TASK INPUT:
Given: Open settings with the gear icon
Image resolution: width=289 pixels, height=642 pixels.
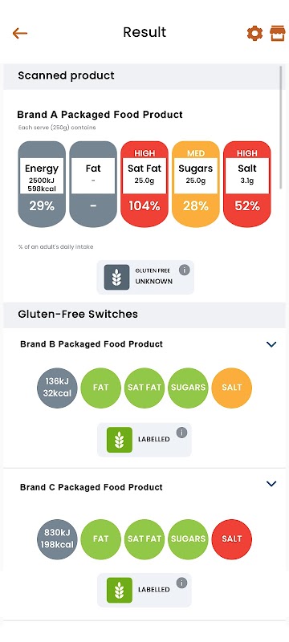Looking at the screenshot, I should [254, 33].
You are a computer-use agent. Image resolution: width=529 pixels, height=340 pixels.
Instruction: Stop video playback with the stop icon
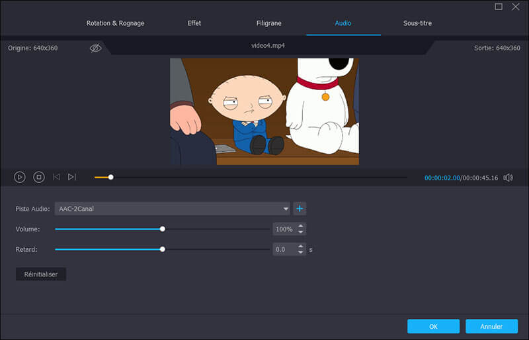click(x=39, y=177)
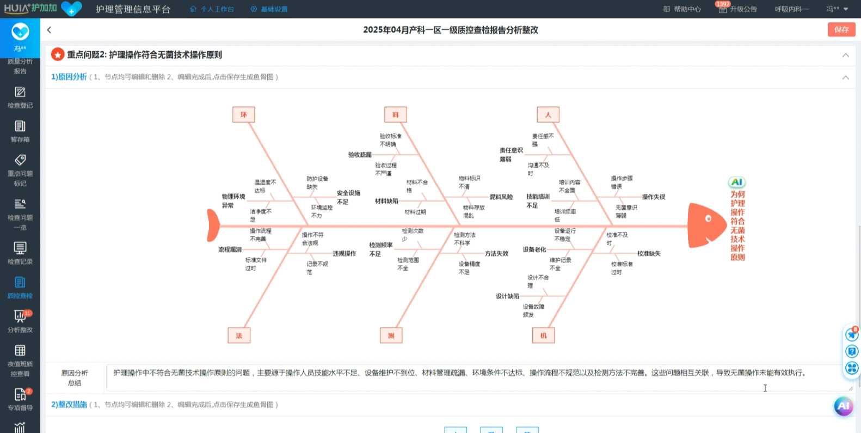Open 分析整改 with notification badge

20,321
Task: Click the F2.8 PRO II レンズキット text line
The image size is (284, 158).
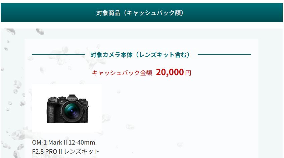Action: click(x=65, y=151)
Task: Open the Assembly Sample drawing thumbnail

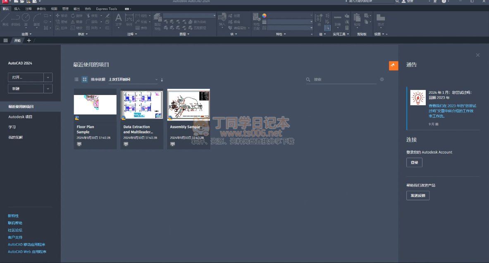Action: (x=188, y=104)

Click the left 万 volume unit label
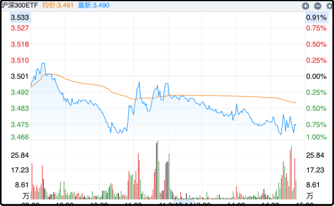pyautogui.click(x=26, y=196)
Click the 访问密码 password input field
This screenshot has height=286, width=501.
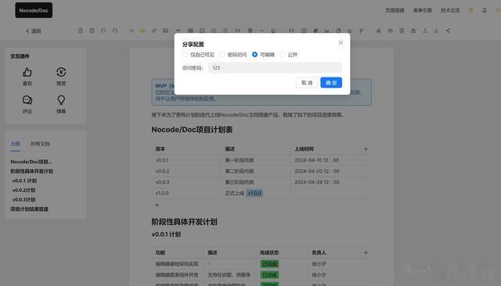pyautogui.click(x=275, y=68)
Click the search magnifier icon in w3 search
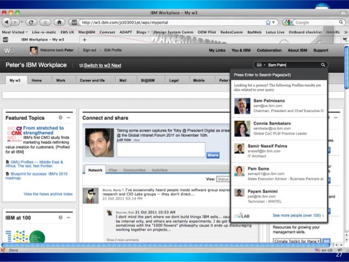This screenshot has height=262, width=349. pyautogui.click(x=323, y=65)
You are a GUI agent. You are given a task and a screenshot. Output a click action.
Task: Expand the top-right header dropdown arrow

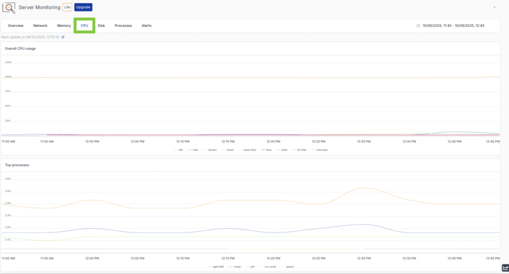(495, 7)
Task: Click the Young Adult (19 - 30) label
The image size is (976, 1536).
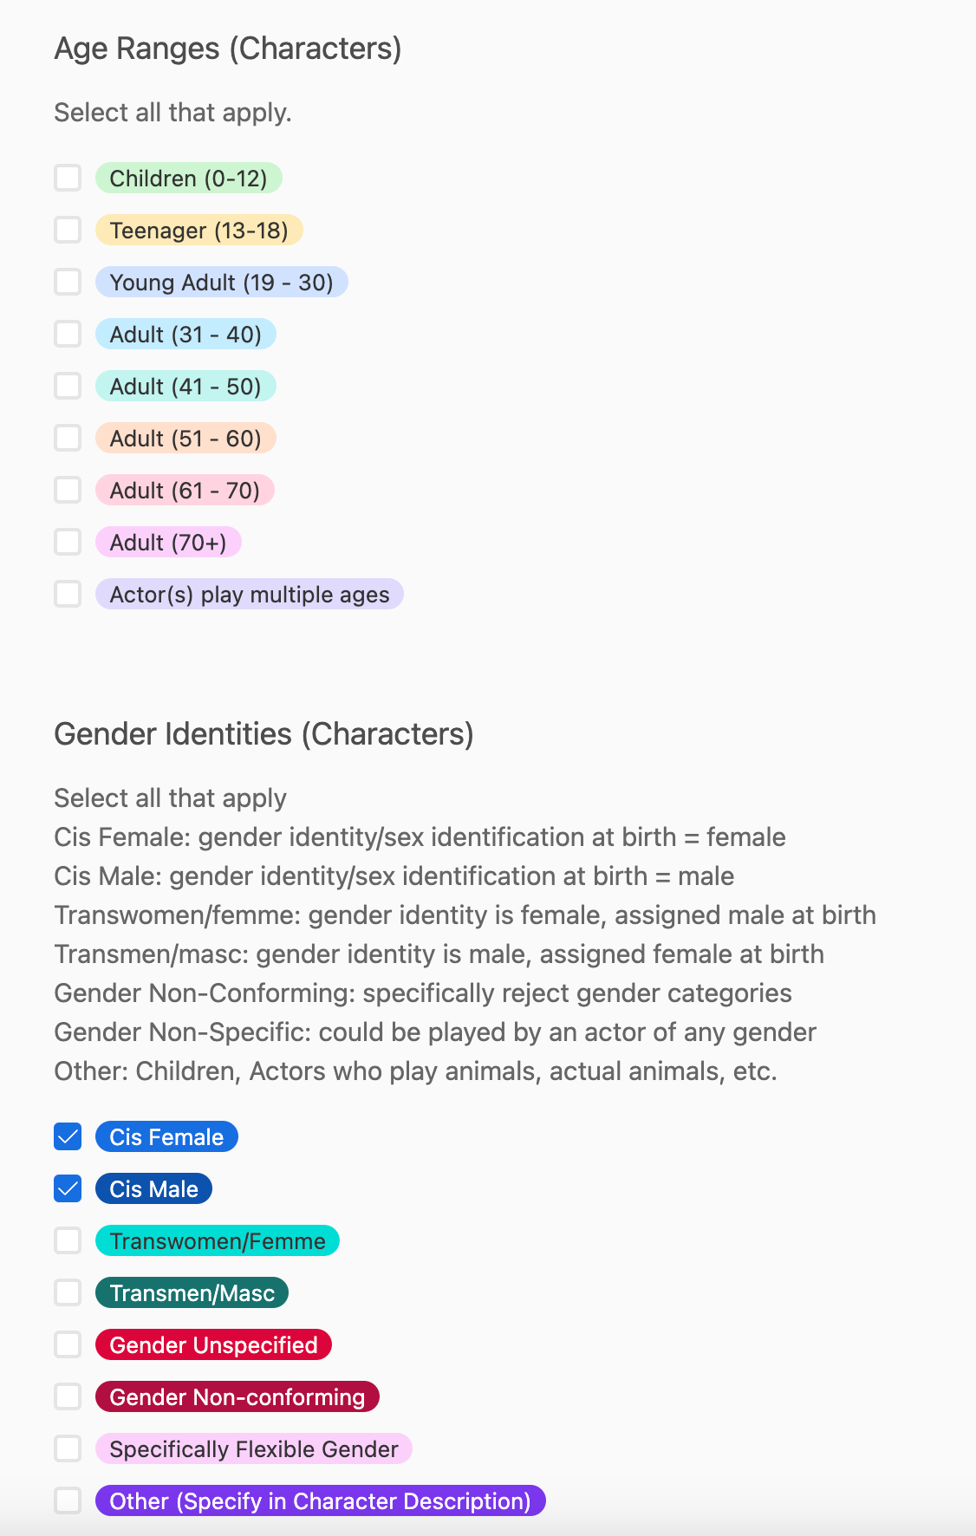Action: click(221, 282)
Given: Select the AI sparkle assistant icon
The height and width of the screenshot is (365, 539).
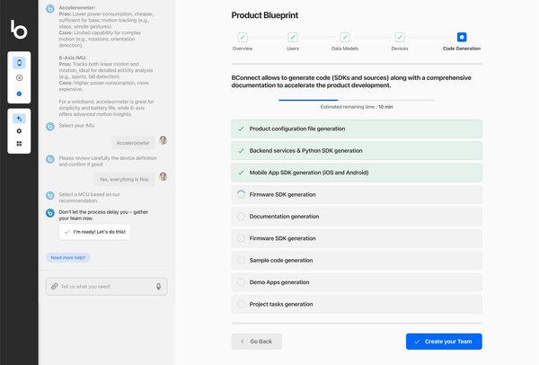Looking at the screenshot, I should tap(19, 118).
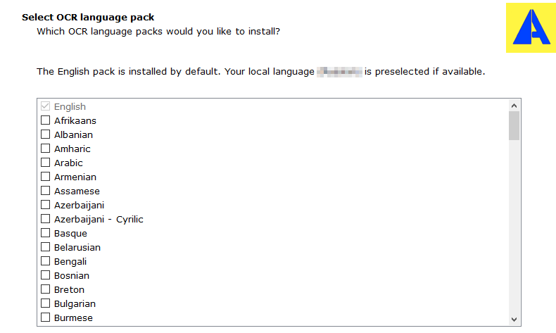Check the Amharic option
556x333 pixels.
click(45, 149)
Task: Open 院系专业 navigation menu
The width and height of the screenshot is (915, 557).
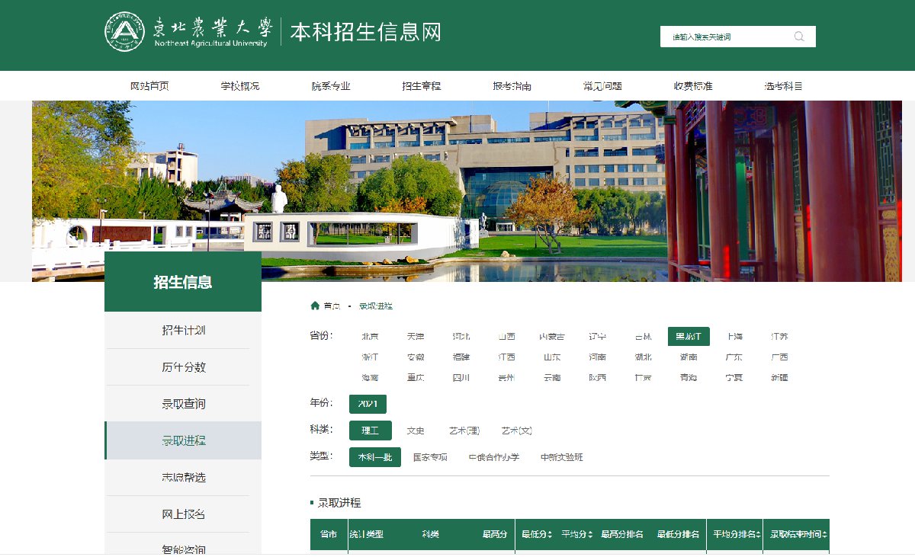Action: pyautogui.click(x=331, y=86)
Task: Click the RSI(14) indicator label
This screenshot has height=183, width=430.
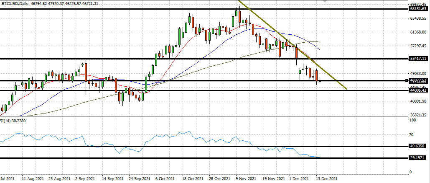Action: click(12, 121)
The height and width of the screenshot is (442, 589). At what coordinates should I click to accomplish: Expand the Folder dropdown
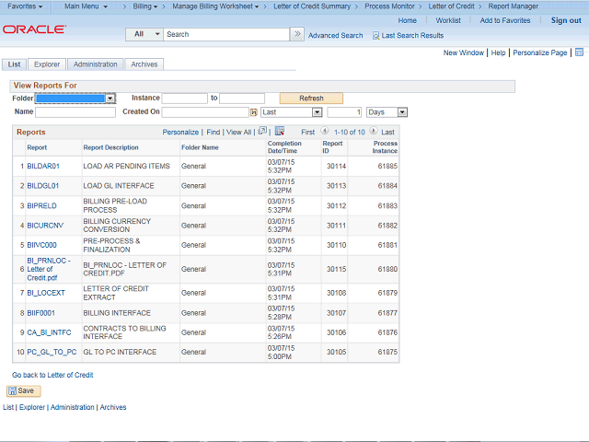click(x=110, y=98)
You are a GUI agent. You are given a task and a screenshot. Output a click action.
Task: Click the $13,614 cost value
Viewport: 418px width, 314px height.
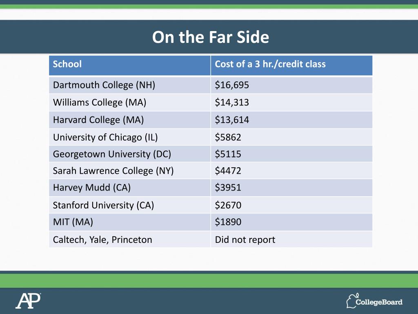[x=232, y=120]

INSTRUCTIONS FOR THE TASK: Without the pictures, give all the records above again exactly.

COMPLETED EXERCISE:
Given: Open settings with the gear icon
Image resolution: width=289 pixels, height=642 pixels.
Looking at the screenshot, I should [254, 33].
You are a computer-use agent. Image resolution: width=529 pixels, height=340 pixels.
Instruction: Stop video playback with the stop icon
click(x=39, y=177)
Open 分析整改 with notification badge

20,321
Task: Click the F2.8 PRO II レンズキット text line
The image size is (284, 158).
Action: click(x=65, y=151)
Task: Open the Assembly Sample drawing thumbnail

Action: (x=188, y=104)

Click the left 万 volume unit label
pyautogui.click(x=26, y=196)
Click the 访问密码 password input field
This screenshot has height=286, width=501.
pyautogui.click(x=275, y=68)
Click the search magnifier icon in w3 search
This screenshot has height=262, width=349. pyautogui.click(x=323, y=65)
You are a GUI agent. You are given a task and a screenshot. Output a click action.
Task: Expand the top-right header dropdown arrow

(495, 7)
Task: Click the Young Adult (19 - 30) label
The image size is (976, 1536).
Action: click(221, 282)
Given: Select the AI sparkle assistant icon
The height and width of the screenshot is (365, 539).
Looking at the screenshot, I should tap(19, 118).
Check the Amharic option
556x333 pixels.
click(45, 149)
Task: Open 院系专业 navigation menu
The width and height of the screenshot is (915, 557).
Action: pyautogui.click(x=331, y=86)
Task: Click the RSI(14) indicator label
This screenshot has height=183, width=430.
Action: click(12, 121)
The height and width of the screenshot is (442, 589). At what coordinates should I click to accomplish: Expand the Folder dropdown
click(x=110, y=98)
You are a GUI agent. You are given a task and a screenshot. Output a click action.
Task: Click the $13,614 cost value
Viewport: 418px width, 314px height.
[x=232, y=120]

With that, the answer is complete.